Exercise brief:
Start at the line in the entries below that contains "Spodní prádlo (32, 78)", stop at the line that contains "Cours privés (70, 1643)", and output exactly the lines in that span, both ends included.

(Excerpts from a dataset)
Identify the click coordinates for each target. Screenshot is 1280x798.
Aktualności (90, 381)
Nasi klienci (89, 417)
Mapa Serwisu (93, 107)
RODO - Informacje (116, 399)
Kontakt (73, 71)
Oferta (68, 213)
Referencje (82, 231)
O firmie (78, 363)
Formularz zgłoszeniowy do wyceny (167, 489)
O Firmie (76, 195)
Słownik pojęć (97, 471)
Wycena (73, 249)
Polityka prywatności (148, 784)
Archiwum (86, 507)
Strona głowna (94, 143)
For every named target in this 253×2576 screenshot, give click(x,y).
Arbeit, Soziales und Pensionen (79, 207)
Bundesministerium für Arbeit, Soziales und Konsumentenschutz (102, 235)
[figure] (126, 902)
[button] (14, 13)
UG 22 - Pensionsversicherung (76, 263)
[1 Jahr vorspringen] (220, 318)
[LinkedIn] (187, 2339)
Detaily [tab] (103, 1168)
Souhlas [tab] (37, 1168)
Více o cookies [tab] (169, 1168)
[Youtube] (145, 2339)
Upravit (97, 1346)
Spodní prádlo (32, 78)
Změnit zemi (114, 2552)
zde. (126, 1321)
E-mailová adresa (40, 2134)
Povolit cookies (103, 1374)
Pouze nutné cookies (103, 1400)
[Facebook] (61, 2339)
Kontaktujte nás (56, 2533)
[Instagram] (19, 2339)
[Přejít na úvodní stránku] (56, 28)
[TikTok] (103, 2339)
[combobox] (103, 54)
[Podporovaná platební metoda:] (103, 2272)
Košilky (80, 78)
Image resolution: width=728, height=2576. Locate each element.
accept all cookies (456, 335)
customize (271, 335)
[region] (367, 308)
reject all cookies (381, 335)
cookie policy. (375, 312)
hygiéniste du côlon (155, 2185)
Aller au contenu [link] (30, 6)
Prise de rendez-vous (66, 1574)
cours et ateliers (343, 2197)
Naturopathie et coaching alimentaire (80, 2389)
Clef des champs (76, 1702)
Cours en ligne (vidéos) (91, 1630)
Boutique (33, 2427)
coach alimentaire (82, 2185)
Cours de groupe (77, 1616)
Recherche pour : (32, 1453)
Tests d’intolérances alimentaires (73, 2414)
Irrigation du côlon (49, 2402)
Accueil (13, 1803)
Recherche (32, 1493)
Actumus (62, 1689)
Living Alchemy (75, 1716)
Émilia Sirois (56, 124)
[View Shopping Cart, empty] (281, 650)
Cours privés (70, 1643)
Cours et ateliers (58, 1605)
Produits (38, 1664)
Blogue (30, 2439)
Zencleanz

Written answer:
Spodní prádlo (32, 78)
Změnit zemi (114, 2552)
zde. (126, 1321)
E-mailová adresa (40, 2134)
Povolit cookies (103, 1374)
Pouze nutné cookies (103, 1400)
[Facebook] (61, 2339)
Kontaktujte nás (56, 2533)
[Instagram] (19, 2339)
[Přejít na úvodní stránku] (56, 28)
[TikTok] (103, 2339)
[combobox] (103, 54)
[Podporovaná platební metoda:] (103, 2272)
Košilky (80, 78)
Image resolution: width=728, height=2576. Locate each element.
accept all cookies (456, 335)
customize (271, 335)
[region] (367, 308)
reject all cookies (381, 335)
cookie policy. (375, 312)
hygiéniste du côlon (155, 2185)
Aller au contenu [link] (30, 6)
Prise de rendez-vous (66, 1574)
cours et ateliers (343, 2197)
Naturopathie et coaching alimentaire (80, 2389)
Clef des champs (76, 1702)
Cours en ligne (vidéos) (91, 1630)
Boutique (33, 2427)
coach alimentaire (82, 2185)
Cours de groupe (77, 1616)
Recherche pour : (32, 1453)
Tests d’intolérances alimentaires (73, 2414)
Irrigation du côlon (49, 2402)
Accueil (13, 1803)
Recherche (32, 1493)
Actumus (62, 1689)
Living Alchemy (75, 1716)
Émilia Sirois (56, 124)
[View Shopping Cart, empty] (281, 650)
Cours privés (70, 1643)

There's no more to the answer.